Max Reger
March 19, 1873 - May 11, 1916born in Brand, Germany, composed during the Romantic period
Biography
Max Reger was an important composer whose artistic worth far surpasses his still generally meager representation on the concert stages and in recordings. In his teen years, he came under the disparate influences of Bach and Wagner, and eventually fused a style from these sources, adding his own unique and seemingly ubiquitous counterpoint, to fashion music that was both ahead of its time and inextricably bound to the past. His mature idiom melded Baroque structural ingredients with the opulent harmonic palette of the late Romantic period. His organ compositions include masterworks like the chorale fantasia Ein feste Burg is unser Gott, Fantasia and Fugue in C minor, and Fantasia and Fugue on B-A-C-H. His huge chamber music output, consisting of nine sonatas for violin and piano and many other works, is an important body of work.

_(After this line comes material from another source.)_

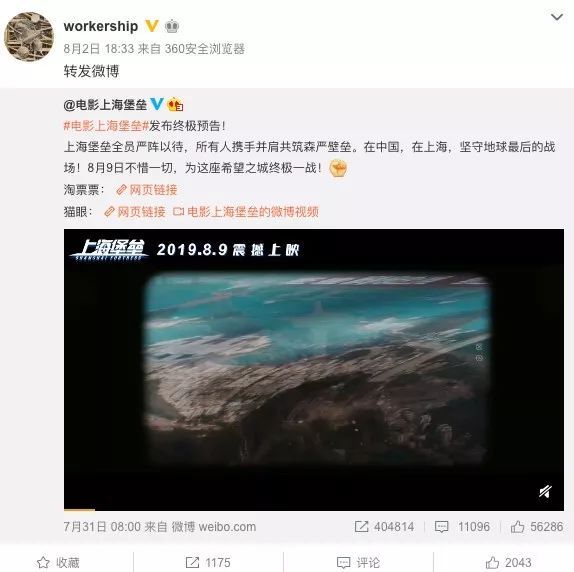Open workership profile avatar
The height and width of the screenshot is (572, 574).
pyautogui.click(x=29, y=37)
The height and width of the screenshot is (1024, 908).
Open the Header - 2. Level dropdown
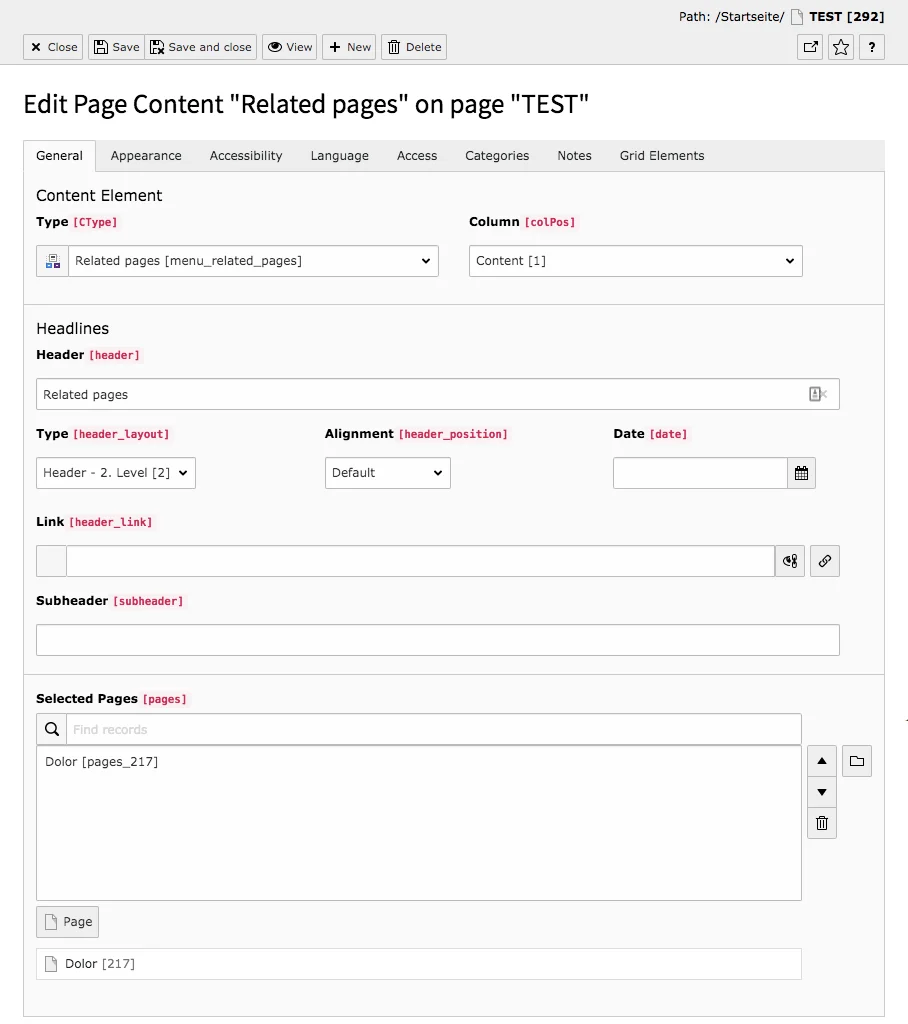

Reger was born in Brand, Bavaria on March 19, 1873, and grew up in Weiden. He studied organ and violin with his father, and piano with his mother. At 11, he began studies with organist Adalbert Lindner. In 1888, Reger traveled to Bayreuth and heard performances of Wagner's Parsifal and Die Meistersinger. The experience had a lasting effect on him, the harmonies and sounds of the latter opera profoundly affecting his musical psyche.